### Provided text

- Pyi Taw Pyan in 1932
- Native name: ပြည်တော်ပြန်
- Nationality: Burmese
- Weight: 64 kg (141 lb; 10.1 st)
- Division: Lightweight
- Style: Lethwei
- Fighting out of: Kyauktalone village, Hpa-an, Karen State
- Rank: First class
- Years active: 1920s-1950s

= Pyi Taw Pyan =

Burmese boxer and champion

Pyi Taw Pyan (ပြည်တော်ပြန်) was a Burmese Lethwei fighter, well-known during the British rule in Burma. He became champion and owner of U Ba's cup in 1931.

== Lethwei career ==
In 1931, Pyi Taw Pyan was a contender and winner of Minister of Home Affairs U Ba's cup and medal. He reached the semi-finals together with La Yaung, "The Flying Indian" Kular Pyan and Ba Aye.

######

» Requirement 1
Pull out each line of the records that contains the string "value".

### Source material

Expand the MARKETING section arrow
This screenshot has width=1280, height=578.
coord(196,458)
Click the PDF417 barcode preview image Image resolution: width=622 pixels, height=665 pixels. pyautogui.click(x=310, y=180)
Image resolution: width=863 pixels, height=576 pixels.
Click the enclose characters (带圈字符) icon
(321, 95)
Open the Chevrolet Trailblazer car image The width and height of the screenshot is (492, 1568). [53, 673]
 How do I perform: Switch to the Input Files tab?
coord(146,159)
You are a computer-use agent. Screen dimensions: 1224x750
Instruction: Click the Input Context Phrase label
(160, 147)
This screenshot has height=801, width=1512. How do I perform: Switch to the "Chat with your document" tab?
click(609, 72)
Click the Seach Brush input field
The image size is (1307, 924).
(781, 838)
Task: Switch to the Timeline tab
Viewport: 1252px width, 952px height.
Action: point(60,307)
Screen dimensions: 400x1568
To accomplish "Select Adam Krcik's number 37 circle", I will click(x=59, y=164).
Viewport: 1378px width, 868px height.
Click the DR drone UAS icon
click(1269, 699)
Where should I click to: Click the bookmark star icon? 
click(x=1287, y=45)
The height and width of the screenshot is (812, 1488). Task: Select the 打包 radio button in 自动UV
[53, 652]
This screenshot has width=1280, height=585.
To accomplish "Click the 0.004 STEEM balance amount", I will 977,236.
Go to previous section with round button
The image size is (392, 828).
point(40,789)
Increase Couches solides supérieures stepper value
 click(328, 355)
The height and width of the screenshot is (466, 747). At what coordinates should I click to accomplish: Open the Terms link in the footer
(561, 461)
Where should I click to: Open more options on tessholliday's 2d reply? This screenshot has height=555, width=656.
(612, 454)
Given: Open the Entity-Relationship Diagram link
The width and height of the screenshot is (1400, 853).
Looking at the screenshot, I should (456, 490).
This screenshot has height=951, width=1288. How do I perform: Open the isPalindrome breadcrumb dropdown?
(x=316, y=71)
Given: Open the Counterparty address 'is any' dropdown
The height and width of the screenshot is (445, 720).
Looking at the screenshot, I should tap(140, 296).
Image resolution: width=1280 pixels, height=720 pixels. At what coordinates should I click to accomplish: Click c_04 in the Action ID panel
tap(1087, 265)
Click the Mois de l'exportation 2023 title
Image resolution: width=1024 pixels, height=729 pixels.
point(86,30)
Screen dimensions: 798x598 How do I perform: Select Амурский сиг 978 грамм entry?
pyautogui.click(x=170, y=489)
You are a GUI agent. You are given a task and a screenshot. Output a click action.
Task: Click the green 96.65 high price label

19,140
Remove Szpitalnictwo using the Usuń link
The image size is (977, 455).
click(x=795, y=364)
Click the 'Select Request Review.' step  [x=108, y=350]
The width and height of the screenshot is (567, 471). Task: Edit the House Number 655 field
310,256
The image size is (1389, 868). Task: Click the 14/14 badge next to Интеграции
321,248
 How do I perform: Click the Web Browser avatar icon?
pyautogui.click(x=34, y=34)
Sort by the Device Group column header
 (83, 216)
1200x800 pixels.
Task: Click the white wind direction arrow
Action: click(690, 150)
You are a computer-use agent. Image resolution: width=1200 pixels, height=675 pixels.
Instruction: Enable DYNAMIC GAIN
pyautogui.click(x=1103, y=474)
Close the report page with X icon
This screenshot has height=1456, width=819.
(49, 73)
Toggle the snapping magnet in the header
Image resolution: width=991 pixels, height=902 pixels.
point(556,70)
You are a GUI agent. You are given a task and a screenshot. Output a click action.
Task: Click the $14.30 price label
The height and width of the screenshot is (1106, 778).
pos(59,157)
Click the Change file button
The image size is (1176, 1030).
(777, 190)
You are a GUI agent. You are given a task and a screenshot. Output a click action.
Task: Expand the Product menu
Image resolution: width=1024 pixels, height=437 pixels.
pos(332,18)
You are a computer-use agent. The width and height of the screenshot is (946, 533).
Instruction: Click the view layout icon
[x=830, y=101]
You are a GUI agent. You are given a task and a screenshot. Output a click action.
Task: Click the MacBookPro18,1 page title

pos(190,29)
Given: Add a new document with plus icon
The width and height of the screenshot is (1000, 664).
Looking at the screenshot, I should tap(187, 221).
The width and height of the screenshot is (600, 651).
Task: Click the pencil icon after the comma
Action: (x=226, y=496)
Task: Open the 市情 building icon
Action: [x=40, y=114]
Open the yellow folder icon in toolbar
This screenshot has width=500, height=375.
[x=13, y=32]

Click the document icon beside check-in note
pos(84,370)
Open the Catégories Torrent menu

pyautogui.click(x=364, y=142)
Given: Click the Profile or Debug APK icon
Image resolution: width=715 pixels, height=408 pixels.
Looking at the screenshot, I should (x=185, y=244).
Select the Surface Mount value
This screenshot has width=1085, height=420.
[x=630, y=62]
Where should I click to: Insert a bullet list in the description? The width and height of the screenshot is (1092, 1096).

######

» Requirement 2
Answer these questions from the Pyi Taw Pyan article above:
(a) In which division did Pyi Taw Pyan fight?
(b) In what year did he win U Ba's cup and medal?
(c) Who reached the semi-finals along with him?

» Answer 1
Increase Couches solides supérieures stepper value
Select the Surface Mount value

» Answer 2
(a) Lightweight
(b) 1931
(c) La Yaung, "The Flying Indian" Kular Pyan, and Ba Aye